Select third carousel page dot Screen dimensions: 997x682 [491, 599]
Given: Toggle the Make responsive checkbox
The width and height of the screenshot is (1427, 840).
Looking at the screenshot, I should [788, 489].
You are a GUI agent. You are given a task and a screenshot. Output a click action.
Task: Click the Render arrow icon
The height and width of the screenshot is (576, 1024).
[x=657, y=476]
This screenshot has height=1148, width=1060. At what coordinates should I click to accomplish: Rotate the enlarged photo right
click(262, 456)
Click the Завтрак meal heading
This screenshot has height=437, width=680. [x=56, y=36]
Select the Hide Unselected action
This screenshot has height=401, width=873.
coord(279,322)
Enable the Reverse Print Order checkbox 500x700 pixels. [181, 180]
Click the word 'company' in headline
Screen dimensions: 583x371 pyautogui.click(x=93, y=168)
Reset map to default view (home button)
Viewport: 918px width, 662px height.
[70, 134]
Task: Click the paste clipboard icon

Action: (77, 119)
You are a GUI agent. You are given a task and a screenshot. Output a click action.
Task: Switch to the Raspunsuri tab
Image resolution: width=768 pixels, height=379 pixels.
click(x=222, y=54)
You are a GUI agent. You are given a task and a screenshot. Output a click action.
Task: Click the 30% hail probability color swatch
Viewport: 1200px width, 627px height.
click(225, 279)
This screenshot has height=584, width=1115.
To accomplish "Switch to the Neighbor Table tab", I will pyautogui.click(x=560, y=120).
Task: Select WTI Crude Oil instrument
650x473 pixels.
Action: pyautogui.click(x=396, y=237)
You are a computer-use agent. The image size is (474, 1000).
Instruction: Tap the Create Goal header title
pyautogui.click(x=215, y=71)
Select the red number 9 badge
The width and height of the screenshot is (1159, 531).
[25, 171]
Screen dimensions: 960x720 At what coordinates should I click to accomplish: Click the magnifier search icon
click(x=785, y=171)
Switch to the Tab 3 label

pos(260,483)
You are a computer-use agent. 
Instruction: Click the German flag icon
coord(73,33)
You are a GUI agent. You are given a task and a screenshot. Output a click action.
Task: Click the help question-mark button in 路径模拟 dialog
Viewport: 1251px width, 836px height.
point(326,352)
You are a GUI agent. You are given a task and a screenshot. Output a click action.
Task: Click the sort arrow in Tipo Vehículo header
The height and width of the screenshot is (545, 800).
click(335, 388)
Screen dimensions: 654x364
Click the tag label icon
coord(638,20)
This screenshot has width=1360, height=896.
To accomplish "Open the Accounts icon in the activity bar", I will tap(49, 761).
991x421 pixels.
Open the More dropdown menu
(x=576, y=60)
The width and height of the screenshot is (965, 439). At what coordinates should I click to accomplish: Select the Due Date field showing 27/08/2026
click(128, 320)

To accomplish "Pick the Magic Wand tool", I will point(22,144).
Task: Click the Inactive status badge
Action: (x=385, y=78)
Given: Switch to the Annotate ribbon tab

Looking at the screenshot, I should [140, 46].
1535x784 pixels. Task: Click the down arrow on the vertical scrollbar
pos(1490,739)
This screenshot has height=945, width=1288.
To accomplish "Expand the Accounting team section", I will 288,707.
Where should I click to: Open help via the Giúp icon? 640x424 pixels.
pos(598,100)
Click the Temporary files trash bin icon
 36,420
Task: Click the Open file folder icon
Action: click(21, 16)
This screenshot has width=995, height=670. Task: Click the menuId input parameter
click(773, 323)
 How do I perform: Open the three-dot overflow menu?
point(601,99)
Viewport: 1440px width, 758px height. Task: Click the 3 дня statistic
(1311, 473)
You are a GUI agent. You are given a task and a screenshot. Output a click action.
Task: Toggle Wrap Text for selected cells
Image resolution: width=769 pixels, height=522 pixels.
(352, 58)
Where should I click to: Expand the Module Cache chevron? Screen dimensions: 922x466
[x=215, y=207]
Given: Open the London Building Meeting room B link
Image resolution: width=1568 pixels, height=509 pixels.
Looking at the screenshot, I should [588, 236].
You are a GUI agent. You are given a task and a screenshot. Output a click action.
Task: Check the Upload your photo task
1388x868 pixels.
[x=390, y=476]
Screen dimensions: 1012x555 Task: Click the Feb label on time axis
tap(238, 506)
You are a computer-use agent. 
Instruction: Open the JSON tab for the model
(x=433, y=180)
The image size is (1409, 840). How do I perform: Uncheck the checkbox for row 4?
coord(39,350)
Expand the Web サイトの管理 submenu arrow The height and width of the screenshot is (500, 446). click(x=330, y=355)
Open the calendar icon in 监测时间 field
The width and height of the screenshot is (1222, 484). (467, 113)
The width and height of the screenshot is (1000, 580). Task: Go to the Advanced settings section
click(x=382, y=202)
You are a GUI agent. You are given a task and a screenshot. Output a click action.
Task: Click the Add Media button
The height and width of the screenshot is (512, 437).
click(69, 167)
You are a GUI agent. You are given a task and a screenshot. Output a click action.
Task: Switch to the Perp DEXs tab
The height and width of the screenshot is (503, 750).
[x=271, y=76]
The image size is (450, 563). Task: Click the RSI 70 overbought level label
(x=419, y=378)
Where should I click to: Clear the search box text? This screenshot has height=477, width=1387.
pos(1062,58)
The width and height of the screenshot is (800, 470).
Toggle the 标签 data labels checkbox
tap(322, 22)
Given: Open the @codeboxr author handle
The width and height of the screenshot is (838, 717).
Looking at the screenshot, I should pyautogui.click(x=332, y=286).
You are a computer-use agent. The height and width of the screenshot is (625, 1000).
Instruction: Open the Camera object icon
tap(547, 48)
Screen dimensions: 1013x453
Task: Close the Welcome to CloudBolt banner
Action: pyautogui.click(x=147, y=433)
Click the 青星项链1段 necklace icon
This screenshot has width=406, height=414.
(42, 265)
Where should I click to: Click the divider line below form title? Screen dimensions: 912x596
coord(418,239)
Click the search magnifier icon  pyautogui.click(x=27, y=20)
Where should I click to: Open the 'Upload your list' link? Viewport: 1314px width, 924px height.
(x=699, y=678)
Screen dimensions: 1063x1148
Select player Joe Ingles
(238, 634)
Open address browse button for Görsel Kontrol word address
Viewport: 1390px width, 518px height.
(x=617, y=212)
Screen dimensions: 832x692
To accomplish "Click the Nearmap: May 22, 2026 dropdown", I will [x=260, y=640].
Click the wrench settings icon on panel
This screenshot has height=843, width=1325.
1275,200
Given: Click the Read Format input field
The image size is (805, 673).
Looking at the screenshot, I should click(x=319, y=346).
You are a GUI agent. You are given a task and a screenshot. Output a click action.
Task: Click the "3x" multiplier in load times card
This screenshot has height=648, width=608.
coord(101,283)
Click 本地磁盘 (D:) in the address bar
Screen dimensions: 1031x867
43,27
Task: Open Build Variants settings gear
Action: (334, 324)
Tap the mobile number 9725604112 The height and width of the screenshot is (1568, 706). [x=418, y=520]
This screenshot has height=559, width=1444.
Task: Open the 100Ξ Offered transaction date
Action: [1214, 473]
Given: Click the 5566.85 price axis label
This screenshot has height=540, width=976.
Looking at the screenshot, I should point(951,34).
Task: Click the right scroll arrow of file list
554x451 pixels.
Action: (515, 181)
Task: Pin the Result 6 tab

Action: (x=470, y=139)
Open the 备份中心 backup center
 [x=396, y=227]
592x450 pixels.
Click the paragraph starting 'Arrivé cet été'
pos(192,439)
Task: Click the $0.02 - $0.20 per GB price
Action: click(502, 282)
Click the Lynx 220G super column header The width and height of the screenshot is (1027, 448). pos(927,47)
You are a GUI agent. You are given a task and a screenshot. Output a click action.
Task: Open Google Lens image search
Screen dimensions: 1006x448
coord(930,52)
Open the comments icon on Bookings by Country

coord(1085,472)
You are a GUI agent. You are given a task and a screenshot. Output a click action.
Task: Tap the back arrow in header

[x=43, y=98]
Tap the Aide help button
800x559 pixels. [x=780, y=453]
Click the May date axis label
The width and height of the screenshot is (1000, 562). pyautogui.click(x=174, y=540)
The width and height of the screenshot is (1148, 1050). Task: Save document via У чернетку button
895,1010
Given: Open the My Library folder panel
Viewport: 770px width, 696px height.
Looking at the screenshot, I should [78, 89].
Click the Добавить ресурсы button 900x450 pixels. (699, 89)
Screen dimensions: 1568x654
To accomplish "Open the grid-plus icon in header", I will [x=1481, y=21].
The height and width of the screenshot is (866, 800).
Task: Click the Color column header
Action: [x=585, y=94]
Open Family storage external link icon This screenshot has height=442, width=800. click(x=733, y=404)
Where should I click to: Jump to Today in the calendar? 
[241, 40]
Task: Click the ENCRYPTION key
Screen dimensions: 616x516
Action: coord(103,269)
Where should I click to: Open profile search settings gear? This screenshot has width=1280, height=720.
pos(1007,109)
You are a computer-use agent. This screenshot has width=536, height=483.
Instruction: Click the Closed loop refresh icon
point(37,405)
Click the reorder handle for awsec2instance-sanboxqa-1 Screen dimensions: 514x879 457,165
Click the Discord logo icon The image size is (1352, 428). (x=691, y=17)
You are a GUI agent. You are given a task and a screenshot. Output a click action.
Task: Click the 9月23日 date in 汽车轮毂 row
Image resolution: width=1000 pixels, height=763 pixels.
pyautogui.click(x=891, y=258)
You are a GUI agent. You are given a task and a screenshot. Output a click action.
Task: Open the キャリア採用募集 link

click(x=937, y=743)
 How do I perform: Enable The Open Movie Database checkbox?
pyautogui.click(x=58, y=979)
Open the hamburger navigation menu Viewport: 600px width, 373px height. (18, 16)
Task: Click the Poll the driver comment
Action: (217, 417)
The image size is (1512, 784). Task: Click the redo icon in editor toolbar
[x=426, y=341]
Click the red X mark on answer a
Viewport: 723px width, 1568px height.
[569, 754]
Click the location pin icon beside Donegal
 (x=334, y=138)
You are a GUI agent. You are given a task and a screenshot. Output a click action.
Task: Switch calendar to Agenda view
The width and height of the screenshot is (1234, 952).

▬▬▬▬▬▬▬▬▬▬

◆ **HOW TO COMPLETE THIS TASK**:
After locating the line holding "The width and height of the screenshot is (1000, 580)." above, output exactly that line and every line after it through the line holding "You are a computer-use agent. The height". Include nothing else.

◆ **THE COMPLETED TASK**:
The width and height of the screenshot is (1000, 580). Task: Go to the Advanced settings section
click(x=382, y=202)
You are a GUI agent. You are given a task and a screenshot. Output a click action.
Task: Click the Add Media button
The height and width of the screenshot is (512, 437).
click(69, 167)
You are a GUI agent. You are given a task and a screenshot. Output a click action.
Task: Switch to the Perp DEXs tab
The height and width of the screenshot is (503, 750).
[x=271, y=76]
The image size is (450, 563). Task: Click the RSI 70 overbought level label
(x=419, y=378)
Where should I click to: Clear the search box text? This screenshot has height=477, width=1387.
pos(1062,58)
The width and height of the screenshot is (800, 470).
Toggle the 标签 data labels checkbox
tap(322, 22)
Given: Open the @codeboxr author handle
The width and height of the screenshot is (838, 717).
Looking at the screenshot, I should pyautogui.click(x=332, y=286).
You are a computer-use agent. The height and width of the screenshot is (625, 1000).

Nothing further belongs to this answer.